Copy out the lines of the material below without any changes, starting at the line that contains "The width and height of the screenshot is (468, 530)." and ending at the line that contains "(x=421, y=24)".

Item coordinate data:

══════════════════════════════

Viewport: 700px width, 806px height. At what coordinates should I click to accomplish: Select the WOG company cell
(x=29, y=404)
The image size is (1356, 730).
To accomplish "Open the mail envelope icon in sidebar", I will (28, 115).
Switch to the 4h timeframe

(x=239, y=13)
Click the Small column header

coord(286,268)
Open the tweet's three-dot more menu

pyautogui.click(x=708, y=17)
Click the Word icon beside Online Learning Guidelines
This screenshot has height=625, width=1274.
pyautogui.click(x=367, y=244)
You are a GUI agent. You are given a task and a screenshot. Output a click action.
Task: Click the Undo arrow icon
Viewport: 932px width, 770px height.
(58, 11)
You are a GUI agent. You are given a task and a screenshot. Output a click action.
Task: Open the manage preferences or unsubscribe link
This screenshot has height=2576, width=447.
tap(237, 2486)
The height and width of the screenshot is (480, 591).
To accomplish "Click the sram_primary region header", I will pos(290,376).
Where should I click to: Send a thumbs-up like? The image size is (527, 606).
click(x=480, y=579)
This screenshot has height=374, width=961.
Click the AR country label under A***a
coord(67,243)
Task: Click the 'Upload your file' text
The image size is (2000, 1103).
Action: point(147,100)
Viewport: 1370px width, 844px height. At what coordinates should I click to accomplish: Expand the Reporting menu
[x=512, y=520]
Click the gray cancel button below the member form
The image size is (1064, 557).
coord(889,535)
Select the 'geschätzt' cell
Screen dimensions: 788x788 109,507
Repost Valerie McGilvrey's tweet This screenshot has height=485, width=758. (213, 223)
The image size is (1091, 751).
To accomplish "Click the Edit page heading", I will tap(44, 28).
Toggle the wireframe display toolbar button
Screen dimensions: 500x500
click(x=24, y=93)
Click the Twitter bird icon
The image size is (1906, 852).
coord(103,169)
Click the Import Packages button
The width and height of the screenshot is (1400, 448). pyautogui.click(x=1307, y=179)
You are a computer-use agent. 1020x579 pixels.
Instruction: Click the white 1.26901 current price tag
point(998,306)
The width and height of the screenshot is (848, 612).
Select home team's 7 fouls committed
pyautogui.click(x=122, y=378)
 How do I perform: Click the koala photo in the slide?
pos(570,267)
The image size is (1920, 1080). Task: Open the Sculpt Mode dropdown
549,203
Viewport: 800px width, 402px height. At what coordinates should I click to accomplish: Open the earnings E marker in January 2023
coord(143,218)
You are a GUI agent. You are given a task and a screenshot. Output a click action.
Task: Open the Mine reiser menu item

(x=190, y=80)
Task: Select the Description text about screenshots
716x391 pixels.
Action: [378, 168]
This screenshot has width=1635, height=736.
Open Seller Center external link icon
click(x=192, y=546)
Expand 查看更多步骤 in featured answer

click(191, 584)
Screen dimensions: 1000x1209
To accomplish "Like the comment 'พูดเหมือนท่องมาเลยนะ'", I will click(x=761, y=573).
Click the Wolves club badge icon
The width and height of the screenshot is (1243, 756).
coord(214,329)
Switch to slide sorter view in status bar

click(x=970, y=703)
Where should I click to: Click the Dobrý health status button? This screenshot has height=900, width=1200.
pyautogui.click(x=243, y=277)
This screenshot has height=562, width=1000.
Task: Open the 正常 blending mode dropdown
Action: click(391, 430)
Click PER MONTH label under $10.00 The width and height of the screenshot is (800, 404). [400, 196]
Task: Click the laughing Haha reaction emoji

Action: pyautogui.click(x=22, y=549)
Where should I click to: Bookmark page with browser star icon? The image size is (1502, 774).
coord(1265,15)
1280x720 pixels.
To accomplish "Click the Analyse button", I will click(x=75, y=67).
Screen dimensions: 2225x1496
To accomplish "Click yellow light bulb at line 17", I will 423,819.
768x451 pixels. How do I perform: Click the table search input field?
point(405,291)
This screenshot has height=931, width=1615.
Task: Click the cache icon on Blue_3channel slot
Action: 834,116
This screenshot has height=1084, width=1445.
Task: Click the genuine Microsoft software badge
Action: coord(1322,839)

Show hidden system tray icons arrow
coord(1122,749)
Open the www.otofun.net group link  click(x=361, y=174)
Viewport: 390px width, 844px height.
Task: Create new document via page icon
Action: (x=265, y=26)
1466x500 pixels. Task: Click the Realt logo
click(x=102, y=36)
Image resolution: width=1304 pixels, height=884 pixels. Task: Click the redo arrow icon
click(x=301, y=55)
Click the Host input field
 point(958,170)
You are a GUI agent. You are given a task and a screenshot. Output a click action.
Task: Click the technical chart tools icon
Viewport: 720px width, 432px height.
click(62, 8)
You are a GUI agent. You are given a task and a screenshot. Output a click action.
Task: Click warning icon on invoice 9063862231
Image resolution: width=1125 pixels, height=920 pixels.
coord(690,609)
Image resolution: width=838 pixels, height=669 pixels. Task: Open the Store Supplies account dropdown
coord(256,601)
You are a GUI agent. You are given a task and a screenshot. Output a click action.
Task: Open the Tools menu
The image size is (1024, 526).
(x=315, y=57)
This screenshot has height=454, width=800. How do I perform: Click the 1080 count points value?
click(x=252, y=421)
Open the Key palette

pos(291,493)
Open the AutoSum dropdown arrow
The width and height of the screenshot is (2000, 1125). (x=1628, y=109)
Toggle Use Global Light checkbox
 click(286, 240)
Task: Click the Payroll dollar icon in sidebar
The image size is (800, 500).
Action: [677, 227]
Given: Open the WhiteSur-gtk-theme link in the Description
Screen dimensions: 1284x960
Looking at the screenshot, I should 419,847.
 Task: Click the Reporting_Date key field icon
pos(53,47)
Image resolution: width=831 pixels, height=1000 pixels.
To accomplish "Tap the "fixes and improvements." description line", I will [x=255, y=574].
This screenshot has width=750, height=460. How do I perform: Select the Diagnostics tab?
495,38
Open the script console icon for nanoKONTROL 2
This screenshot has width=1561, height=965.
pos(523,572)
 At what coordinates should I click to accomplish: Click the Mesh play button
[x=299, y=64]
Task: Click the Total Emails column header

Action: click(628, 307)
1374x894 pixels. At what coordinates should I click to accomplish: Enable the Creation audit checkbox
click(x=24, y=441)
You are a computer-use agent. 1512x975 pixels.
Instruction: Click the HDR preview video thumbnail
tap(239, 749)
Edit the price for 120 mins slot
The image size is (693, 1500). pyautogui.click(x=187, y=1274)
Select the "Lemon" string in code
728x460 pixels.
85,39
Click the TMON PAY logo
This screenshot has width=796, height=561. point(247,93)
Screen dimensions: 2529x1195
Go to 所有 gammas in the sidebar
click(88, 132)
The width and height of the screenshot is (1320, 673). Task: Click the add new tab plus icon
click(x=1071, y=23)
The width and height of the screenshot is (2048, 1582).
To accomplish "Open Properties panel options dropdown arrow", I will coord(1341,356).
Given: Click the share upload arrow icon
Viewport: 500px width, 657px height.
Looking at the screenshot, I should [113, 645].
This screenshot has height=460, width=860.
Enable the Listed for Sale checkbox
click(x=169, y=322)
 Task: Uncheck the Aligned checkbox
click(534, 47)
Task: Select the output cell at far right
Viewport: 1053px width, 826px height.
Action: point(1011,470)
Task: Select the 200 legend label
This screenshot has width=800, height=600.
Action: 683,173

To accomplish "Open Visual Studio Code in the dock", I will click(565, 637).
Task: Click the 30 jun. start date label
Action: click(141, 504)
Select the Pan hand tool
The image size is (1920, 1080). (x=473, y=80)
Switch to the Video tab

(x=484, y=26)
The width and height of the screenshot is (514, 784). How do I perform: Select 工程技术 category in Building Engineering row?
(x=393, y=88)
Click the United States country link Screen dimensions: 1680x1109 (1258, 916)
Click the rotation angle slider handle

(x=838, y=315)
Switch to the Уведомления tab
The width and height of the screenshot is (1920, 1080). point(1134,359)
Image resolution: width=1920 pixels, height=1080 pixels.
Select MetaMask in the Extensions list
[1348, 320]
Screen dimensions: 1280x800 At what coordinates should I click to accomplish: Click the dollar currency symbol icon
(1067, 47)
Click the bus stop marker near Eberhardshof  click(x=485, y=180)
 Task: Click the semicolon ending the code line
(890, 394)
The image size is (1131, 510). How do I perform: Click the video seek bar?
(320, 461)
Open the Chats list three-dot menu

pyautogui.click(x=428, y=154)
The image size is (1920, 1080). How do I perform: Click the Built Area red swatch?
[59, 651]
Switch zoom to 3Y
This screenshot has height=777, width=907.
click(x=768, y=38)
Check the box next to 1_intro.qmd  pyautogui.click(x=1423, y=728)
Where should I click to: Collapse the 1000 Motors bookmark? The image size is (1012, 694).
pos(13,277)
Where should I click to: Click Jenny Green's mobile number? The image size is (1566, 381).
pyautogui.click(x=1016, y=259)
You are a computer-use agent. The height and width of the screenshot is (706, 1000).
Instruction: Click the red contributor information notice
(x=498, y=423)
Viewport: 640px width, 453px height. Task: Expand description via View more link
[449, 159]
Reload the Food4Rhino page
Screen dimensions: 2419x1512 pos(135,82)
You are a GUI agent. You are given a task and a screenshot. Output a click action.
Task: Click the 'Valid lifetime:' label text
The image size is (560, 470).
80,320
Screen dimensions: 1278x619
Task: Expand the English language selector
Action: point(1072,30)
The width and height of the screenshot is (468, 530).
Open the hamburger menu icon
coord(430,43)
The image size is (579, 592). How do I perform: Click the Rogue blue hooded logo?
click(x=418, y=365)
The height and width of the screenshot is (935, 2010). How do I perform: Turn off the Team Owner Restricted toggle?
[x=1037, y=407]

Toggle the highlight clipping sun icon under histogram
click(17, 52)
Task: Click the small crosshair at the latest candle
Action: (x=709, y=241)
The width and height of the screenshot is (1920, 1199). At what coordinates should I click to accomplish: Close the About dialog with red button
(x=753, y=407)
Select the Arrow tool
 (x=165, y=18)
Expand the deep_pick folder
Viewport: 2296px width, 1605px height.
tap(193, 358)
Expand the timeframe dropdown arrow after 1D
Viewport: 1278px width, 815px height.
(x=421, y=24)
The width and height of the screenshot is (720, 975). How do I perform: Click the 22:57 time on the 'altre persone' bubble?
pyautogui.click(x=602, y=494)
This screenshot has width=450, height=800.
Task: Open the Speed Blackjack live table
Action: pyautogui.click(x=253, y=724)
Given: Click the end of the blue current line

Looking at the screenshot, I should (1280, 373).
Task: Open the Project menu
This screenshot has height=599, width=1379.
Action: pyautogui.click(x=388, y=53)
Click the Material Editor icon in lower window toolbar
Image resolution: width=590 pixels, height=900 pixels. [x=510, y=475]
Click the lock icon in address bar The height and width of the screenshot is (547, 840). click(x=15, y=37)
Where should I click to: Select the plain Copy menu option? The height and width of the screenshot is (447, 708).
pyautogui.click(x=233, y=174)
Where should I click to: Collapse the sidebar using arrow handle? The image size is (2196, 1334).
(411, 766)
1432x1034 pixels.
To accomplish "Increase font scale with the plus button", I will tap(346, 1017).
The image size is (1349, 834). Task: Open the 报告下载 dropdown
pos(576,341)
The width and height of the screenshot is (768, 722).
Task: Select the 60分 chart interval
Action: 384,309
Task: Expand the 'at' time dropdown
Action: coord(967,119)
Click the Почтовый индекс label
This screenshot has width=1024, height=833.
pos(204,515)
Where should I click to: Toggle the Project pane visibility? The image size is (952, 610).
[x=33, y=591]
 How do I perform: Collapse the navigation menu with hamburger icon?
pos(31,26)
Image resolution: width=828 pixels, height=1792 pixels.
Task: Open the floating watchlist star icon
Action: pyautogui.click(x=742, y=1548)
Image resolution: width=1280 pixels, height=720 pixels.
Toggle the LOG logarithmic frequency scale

══════════════════════════════

> FINAL ANSWER
The width and height of the screenshot is (468, 530).
Open the hamburger menu icon
coord(430,43)
The image size is (579, 592). How do I perform: Click the Rogue blue hooded logo?
click(x=418, y=365)
The height and width of the screenshot is (935, 2010). How do I perform: Turn off the Team Owner Restricted toggle?
[x=1037, y=407]

Toggle the highlight clipping sun icon under histogram
click(17, 52)
Task: Click the small crosshair at the latest candle
Action: (x=709, y=241)
The width and height of the screenshot is (1920, 1199). At what coordinates should I click to accomplish: Close the About dialog with red button
(x=753, y=407)
Select the Arrow tool
 (x=165, y=18)
Expand the deep_pick folder
Viewport: 2296px width, 1605px height.
tap(193, 358)
Expand the timeframe dropdown arrow after 1D
Viewport: 1278px width, 815px height.
(x=421, y=24)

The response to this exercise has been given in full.